ACTIVITY
Reproduce each entry below in full, exactly as it was given.

Collected data
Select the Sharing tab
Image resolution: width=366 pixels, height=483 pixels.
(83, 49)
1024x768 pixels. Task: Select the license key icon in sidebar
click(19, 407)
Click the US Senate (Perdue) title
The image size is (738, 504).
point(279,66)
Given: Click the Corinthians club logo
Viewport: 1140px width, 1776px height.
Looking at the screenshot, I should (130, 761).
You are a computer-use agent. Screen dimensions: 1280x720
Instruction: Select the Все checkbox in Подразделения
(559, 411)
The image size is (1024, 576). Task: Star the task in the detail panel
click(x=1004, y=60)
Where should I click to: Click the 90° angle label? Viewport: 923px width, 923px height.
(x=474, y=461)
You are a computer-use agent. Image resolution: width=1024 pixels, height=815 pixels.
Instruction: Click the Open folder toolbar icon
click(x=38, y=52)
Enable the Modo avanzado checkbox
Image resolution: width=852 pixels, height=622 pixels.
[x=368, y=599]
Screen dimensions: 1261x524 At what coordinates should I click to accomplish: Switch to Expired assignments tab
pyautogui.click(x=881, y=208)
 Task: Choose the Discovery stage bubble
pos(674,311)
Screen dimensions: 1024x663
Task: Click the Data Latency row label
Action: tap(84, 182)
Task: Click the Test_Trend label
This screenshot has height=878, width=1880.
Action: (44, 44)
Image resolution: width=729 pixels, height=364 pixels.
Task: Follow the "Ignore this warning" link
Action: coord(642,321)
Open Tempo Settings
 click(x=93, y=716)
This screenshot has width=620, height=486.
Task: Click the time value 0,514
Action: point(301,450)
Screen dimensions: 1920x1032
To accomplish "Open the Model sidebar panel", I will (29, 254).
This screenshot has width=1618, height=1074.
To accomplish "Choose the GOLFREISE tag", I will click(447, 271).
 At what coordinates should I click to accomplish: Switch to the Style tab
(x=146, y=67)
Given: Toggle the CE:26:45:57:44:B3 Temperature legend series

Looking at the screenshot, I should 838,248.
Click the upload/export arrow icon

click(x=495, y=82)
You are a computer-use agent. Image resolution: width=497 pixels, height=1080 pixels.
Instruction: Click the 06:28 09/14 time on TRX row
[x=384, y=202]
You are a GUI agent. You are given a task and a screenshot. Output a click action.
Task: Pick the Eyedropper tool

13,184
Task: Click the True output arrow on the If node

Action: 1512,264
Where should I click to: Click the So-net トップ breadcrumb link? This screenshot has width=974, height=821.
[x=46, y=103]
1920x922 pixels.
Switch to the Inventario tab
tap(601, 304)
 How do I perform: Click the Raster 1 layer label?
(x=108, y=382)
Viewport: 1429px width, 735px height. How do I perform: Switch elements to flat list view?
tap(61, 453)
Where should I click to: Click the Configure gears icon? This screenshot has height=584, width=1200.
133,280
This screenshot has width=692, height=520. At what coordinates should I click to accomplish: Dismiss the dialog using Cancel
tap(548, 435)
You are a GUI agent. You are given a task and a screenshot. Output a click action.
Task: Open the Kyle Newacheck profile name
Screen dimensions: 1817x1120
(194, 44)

SOLUTION
Select the Sharing tab
Image resolution: width=366 pixels, height=483 pixels.
(83, 49)
1024x768 pixels. Task: Select the license key icon in sidebar
click(19, 407)
Click the US Senate (Perdue) title
The image size is (738, 504).
point(279,66)
Given: Click the Corinthians club logo
Viewport: 1140px width, 1776px height.
Looking at the screenshot, I should (130, 761).
You are a computer-use agent. Screen dimensions: 1280x720
Instruction: Select the Все checkbox in Подразделения
(559, 411)
The image size is (1024, 576). Task: Star the task in the detail panel
click(x=1004, y=60)
Where should I click to: Click the 90° angle label? Viewport: 923px width, 923px height.
(x=474, y=461)
You are a computer-use agent. Image resolution: width=1024 pixels, height=815 pixels.
Instruction: Click the Open folder toolbar icon
click(x=38, y=52)
Enable the Modo avanzado checkbox
Image resolution: width=852 pixels, height=622 pixels.
[x=368, y=599]
Screen dimensions: 1261x524 At what coordinates should I click to accomplish: Switch to Expired assignments tab
pyautogui.click(x=881, y=208)
 Task: Choose the Discovery stage bubble
pos(674,311)
Screen dimensions: 1024x663
Task: Click the Data Latency row label
Action: tap(84, 182)
Task: Click the Test_Trend label
This screenshot has height=878, width=1880.
Action: (44, 44)
Image resolution: width=729 pixels, height=364 pixels.
Task: Follow the "Ignore this warning" link
Action: coord(642,321)
Open Tempo Settings
 click(x=93, y=716)
This screenshot has width=620, height=486.
Task: Click the time value 0,514
Action: point(301,450)
Screen dimensions: 1920x1032
To accomplish "Open the Model sidebar panel", I will (29, 254).
This screenshot has width=1618, height=1074.
To accomplish "Choose the GOLFREISE tag", I will click(447, 271).
 At what coordinates should I click to accomplish: Switch to the Style tab
(x=146, y=67)
Given: Toggle the CE:26:45:57:44:B3 Temperature legend series

Looking at the screenshot, I should 838,248.
Click the upload/export arrow icon

click(x=495, y=82)
You are a computer-use agent. Image resolution: width=497 pixels, height=1080 pixels.
Instruction: Click the 06:28 09/14 time on TRX row
[x=384, y=202]
You are a GUI agent. You are given a task and a screenshot. Output a click action.
Task: Pick the Eyedropper tool

13,184
Task: Click the True output arrow on the If node

Action: 1512,264
Where should I click to: Click the So-net トップ breadcrumb link? This screenshot has width=974, height=821.
[x=46, y=103]
1920x922 pixels.
Switch to the Inventario tab
tap(601, 304)
 How do I perform: Click the Raster 1 layer label?
(x=108, y=382)
Viewport: 1429px width, 735px height. How do I perform: Switch elements to flat list view?
tap(61, 453)
Where should I click to: Click the Configure gears icon? This screenshot has height=584, width=1200.
133,280
This screenshot has width=692, height=520. At what coordinates should I click to accomplish: Dismiss the dialog using Cancel
tap(548, 435)
You are a GUI agent. You are given a task and a screenshot. Output a click action.
Task: Open the Kyle Newacheck profile name
Screen dimensions: 1817x1120
(194, 44)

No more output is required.